Yardımcısı işin Penkin’e verildiğini söyleyince, sekreter başkan yardımcısına Penkin’in öldüğünü hatta cenazeye birlikte gittiklerini hatırlatır. Bunun üzerine yardımcı tekrar Kuroçkin diyecekken sekreter Kuroçkin’in tayin edildiğini Kirpiçeva diyince de onun kreş işlerine atandığını söyler. Bunun üzerine geçen yılların toplantı tutanaklarını incelemeye karar verirler. Tutanaklar ise karmaşıktır. İşin Semeçkin’e verildiği yazan tutanağı takip eden tarihli tutanakta Semeçkinden alındığı Kopten’e verildiği yazmakta ama bir sonraki tutanakta ise Kopten’in hastalıktan dolayı ayrıldığı yerine Belikov’un getirildiği fakat onun da daha sonra kooperatif işlerine atandığı yazmaktadır.
Aniden sekreter buldum diye bağırır ve atanan kişinin İglitsin olduğunu söyler. Çantalı adam kısık bir biçimde kim? Diye sorar. Porfiri Kiriliç diye cevap verir sekreter. İşte eli çantalı adam o zaman göreve atanan kişinin kendisi olduğunu anlar ve görevin kendisinde olduğunu mahcup biçimde kabul eder. Şura başkanı da kendisiyle tanışmaktan onur duyduklarını ve belediye işleriyle berberi istediği gibi yönetebileceğini söyler.
Bataklık yoğunluğu mililitrede 2 gram insan ise mililitrede 1 gram yoğunlukta olduğundan yaygın komik inanışın aksine kişilerin bataklıkta boğulması fizik kuralları gereği mümkün değildir. Bataklığın içindeyiz boğulmadık ama fizik kurallarını alt üst etmemiz an meselesidir.

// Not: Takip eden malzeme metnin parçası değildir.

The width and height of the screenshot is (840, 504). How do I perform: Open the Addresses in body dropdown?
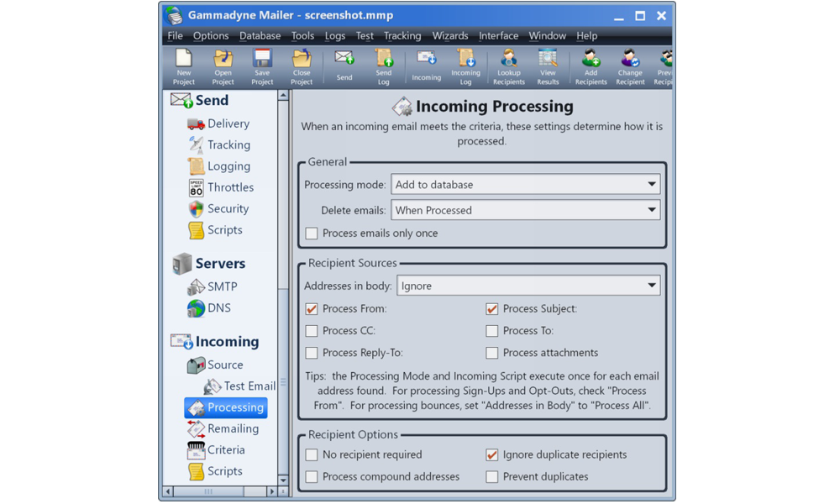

Çantalı adamlar ise hala sorumlu aramaktadır. Bırakın zamanın oku ileri aksın. Gerekirse Brezilya’da sadece Sao Paulo takımları arasında oynanan Paulista kupası gibi bir statü getirilerek rekabet artırılabilir. Kocaman koltuklarda oturan büyük adamlar ellerinde çanta ülke futbolunun içine düştüğü durumun sorumlusunu arıyor...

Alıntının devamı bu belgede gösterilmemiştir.